News

The co-development and piloting of the technical release component 2.0 of the digital service developed by Digivisio has begun

Digivisio’s new digital service, the working title of which is the continuous and flexible learning tray, has an agile development process implemented in stages with technical release components. The contents and functionalities of the service will develop with each release component.

The co-development of the tray’s technical release component 1.0 is currently in its final stages, and the pilot institutions have tested the service version 1.0 in a test environment in April–May. Product development of the technical release component 2.0 started in April. The 2.0 pilot institutions have participated in co-development, for example, by testing the online learning quality criteria and examining the structure of the open education offered on the tray, especially from the perspective of its administration and publication.

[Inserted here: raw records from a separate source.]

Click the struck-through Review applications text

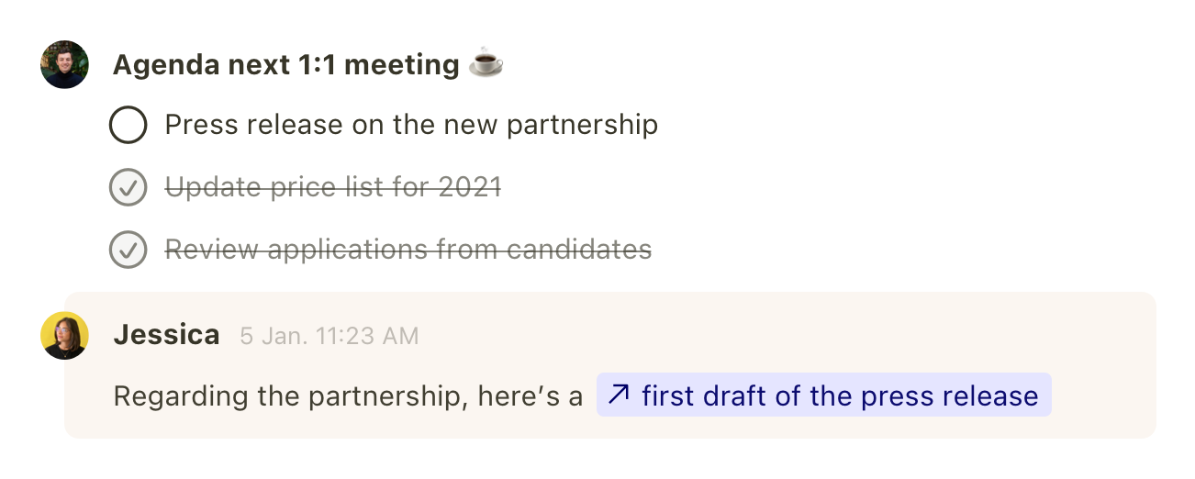408,249
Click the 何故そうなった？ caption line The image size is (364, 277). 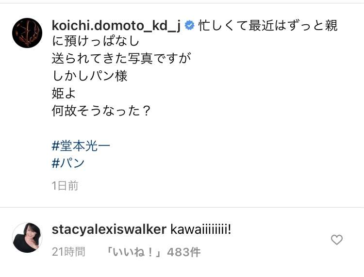(101, 111)
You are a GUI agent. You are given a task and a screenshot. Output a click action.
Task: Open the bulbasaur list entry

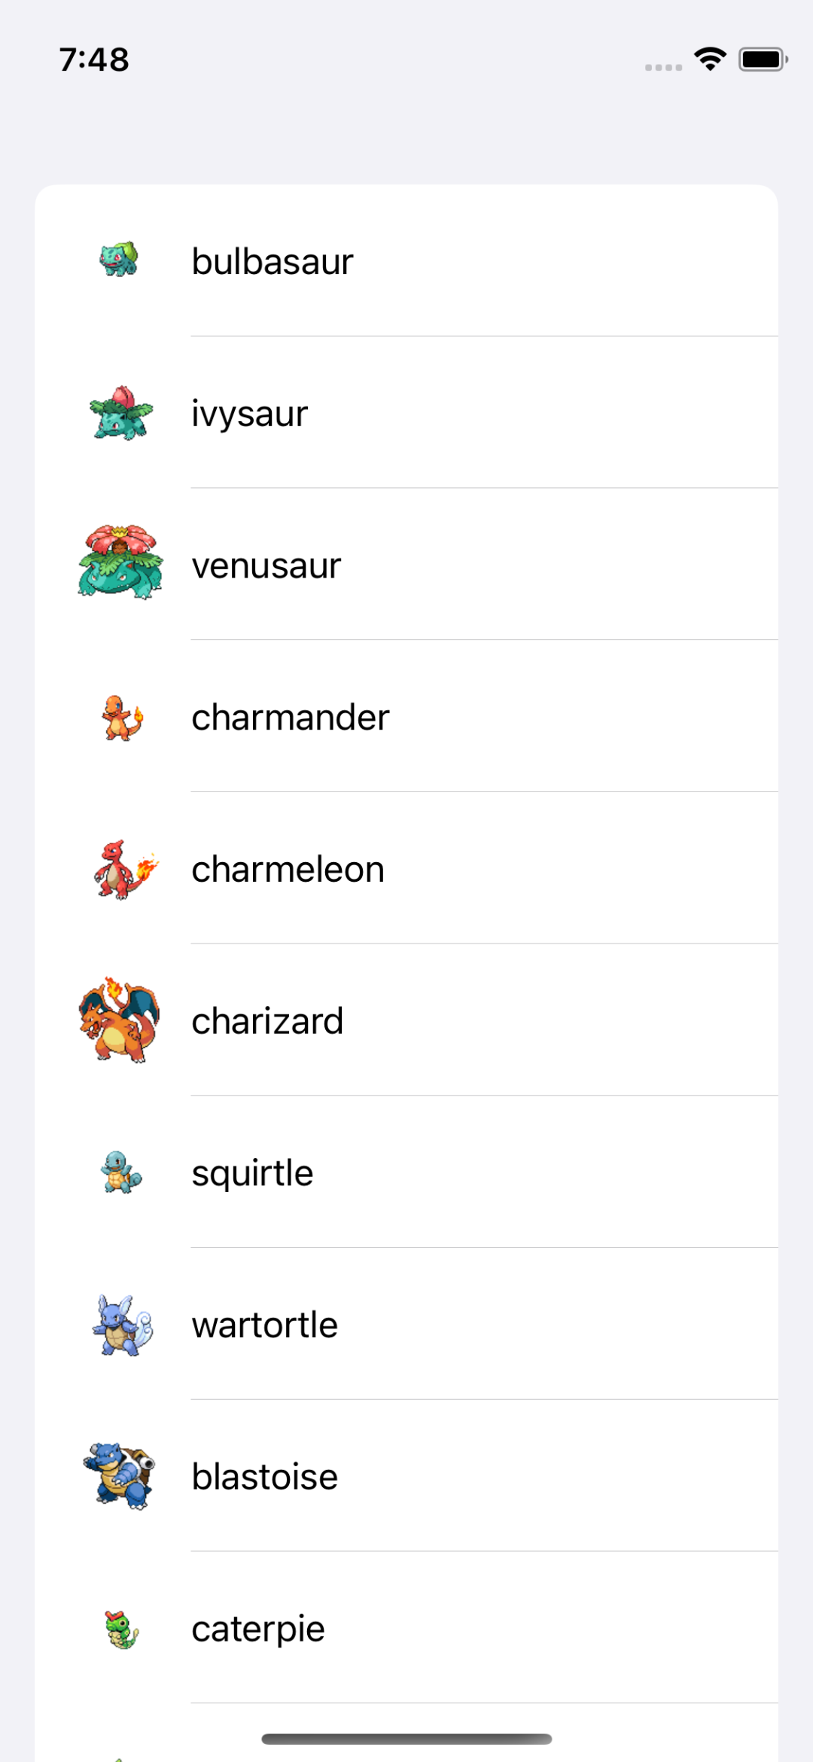click(x=272, y=262)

Pilot 2.0 has two focus areas:

  • Tray development: Educational offering: open university of applied sciences and university studies; jointly produced modules
    • bringing open university of applied sciences and university studies to the tray
    • processing integration registrations from Peppi and Sisu systems and using the identification relay service
    • building a jointly produced education and training provision
  • Internal development of higher education institutions: Production of digitally supported courses on offer
    • support for pedagogy and development of new ways of producing educational offering
    • identifying new forms of competence verification
    • applying common rules to education and training brought to the tray

The piloting of the technical release component 2.0 will be implemented at JAMK University of Applied Sciences, Turku University of Applied Sciences, FiTech network universities (Aalto University, University of Eastern Finland, University of Jyväskylä, LUT University, University of Oulu, Tampere University, University of Turku, University of Vaasa and Åbo Akademi University), and the Lapland University Consortium LUC. The first pilot network meetings were organised in April.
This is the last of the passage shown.